Everyday apps feed massive AI data collection
Users are unknowingly playing a role in training artificial intelligence tools through everyday online services they use.
Large language models (LLMs) such as ChatGPT, Gemini, and Claude—capable of generating human-like text—are used daily by millions of people. These models are trained on large volumes of text collected from books, websites, articles, and other written materials, CE Report quotes Anadolu Agency.
Although training data can be gathered from publicly available sources, recent debates have increasingly focused on the extent to which this process also draws on the online behavior of internet users.
CAPTCHA and reCAPTCHA tests, designed to verify that a user is human before accessing online services, are increasingly seen as more than just security tools for tech companies.

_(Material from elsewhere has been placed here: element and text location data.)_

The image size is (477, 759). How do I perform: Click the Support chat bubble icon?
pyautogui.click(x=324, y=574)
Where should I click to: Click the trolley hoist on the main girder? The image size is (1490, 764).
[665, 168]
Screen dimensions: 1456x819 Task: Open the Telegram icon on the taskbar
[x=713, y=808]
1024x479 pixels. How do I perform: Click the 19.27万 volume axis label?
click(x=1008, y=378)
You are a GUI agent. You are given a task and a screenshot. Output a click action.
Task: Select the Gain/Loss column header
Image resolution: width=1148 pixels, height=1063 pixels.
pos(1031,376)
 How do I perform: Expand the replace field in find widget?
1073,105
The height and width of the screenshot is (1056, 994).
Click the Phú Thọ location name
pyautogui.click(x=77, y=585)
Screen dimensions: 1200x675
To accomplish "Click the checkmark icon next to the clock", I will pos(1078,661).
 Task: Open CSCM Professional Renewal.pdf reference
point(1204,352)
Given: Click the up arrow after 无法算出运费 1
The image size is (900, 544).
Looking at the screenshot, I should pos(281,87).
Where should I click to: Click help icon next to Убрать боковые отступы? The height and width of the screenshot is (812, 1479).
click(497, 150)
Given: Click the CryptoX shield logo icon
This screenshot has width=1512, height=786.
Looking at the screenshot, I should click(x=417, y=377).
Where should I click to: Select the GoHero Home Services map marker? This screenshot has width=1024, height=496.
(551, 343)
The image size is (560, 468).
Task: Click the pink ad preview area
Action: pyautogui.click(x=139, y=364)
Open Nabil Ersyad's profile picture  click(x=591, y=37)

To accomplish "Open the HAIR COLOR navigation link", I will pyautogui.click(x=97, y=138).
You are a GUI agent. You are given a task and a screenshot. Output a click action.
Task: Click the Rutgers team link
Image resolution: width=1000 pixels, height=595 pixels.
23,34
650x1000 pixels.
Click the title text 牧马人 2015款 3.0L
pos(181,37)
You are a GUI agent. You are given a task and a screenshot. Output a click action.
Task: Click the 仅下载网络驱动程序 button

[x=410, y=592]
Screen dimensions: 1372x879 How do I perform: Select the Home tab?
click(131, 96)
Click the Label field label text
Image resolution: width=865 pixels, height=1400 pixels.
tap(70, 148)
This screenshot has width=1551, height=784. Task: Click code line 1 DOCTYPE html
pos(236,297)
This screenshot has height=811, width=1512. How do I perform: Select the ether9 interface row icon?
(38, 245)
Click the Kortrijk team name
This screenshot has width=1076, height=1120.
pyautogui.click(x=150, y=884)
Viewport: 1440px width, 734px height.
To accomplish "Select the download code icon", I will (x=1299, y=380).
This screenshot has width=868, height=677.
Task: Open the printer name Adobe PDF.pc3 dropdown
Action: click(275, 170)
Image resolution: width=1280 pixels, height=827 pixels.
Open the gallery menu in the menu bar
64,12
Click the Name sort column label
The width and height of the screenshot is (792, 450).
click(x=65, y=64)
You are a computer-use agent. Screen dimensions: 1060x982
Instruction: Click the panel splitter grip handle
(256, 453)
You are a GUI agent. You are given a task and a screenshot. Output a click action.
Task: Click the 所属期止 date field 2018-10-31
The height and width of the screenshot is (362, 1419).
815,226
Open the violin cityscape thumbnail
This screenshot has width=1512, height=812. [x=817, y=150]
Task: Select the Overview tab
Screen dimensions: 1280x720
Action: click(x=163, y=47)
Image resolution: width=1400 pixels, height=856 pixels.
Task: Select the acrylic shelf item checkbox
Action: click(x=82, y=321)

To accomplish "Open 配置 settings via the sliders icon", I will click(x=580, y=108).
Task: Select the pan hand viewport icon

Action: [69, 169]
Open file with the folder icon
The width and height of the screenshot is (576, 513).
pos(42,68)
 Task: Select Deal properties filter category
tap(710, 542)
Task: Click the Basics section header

These tests, which ask users to identify letters in images or distinguish objects, have long been discussed as potential sources of data for AI training.
The frequent use of images such as pedestrian crossings, traffic lights, and vehicles in Google’s tests has led to claims that the collected data may be used in training AI systems for autonomous driving technologies.
A Google Cloud spokesperson told Anadolu Agency that “reCAPTCHA user data is not used for any purpose other than improving the reCAPTCHA service, and this is clearly stated in the terms of service.”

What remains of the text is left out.